Examples from Rob Hicks

See https://rlhick.people.wm.edu/stories/bayesian_7.html. We also have a notebook from his Bayesian 8 “story”.

We start with a very simple one parameter model and then move to slightly more complicated settings:

sigma = 3.  # standard deviation
mu = 10.    # mean
num_samples = 100  # 10**6

# sample from a normal distribution
data = stats.norm(mu, sigma).rvs(num_samples)  

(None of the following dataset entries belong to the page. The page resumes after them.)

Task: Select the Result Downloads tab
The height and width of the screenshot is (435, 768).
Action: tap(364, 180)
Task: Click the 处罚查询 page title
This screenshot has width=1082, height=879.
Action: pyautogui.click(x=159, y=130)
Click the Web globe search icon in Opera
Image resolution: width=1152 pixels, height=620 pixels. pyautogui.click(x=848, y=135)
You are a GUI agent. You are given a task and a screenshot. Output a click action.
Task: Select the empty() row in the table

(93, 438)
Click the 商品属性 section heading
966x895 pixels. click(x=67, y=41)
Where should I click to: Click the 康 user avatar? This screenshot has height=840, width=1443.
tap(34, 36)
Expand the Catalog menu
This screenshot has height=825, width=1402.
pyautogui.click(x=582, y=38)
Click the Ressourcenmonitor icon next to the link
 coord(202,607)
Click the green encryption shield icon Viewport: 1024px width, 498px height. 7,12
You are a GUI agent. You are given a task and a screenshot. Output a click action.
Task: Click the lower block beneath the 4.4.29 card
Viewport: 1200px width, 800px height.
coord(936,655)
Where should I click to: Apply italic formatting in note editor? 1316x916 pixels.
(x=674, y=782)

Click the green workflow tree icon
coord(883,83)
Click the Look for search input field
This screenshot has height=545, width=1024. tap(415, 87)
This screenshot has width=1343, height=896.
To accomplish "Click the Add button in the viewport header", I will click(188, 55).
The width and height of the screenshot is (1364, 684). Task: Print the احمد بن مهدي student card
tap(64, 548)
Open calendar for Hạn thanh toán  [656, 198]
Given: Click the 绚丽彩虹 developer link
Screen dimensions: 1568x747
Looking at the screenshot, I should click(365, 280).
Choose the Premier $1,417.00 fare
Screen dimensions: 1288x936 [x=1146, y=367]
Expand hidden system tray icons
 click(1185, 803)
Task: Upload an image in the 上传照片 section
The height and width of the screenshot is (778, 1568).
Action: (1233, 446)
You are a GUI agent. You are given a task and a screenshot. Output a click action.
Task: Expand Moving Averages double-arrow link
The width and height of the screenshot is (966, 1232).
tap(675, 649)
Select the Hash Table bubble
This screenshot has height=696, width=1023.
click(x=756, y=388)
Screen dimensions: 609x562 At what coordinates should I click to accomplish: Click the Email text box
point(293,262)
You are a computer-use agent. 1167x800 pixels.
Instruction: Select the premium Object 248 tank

# plot a histogram of the sampled data
num_bins = 20
plt.hist(data, bins=num_bins)
plt.show()
../../_images/PyMC3_intro_updated_27_0.png

Run the previous cell a few times to see the fluctuations. Crank up the number of samples to 10**6 to see a smoother histogram.

PyMC3 implementation

We instantiate a Model with a descriptions of priors and the likelihood. Here, mu is defined to be a random variable (we want to sample this variable by generating a Markov chain) and we provide a prior distribution with associated hyper-parameters for it. The likelihood function is chosen to be Normal, with one parameter to be estimated (mu), and we use known \(\sigma\) (denoted as sigma). Our “dependent variable” is given by observed=data, where data is generated above and shown in the histogram. So we our implementing Bayes theorem in the form:

(6.2)\[\begin{align} \newcommand{\Pr}{\textrm{pr}} \newcommand{\data}{\textbf{data}} \Pr(\mu | \sigma, \data) \propto \Pr(\data | \mu, \sigma) \times \Pr(\mu |\mu^0_\mu, \sigma^0_\mu) \end{align}\]
# parameters for the prior on mu
mu_prior = 8.
sigma_prior = 1.5  # Note this is our prior on the std of mu

# Could do this instead as:
#   basic_model = pm3.Model()
#   with basic_model:

with pm.Model() as basic_model:  

    # Prior for unknown model parameters (mean and sd of the normal pdf)
    mu = pm.Normal('Mean of Data', mu_prior, sigma_prior)
    
    # Likelihood (sampling distribution) of observations
    data_in = pm.Normal('Y_obs', mu=mu, sigma=sigma, observed=data)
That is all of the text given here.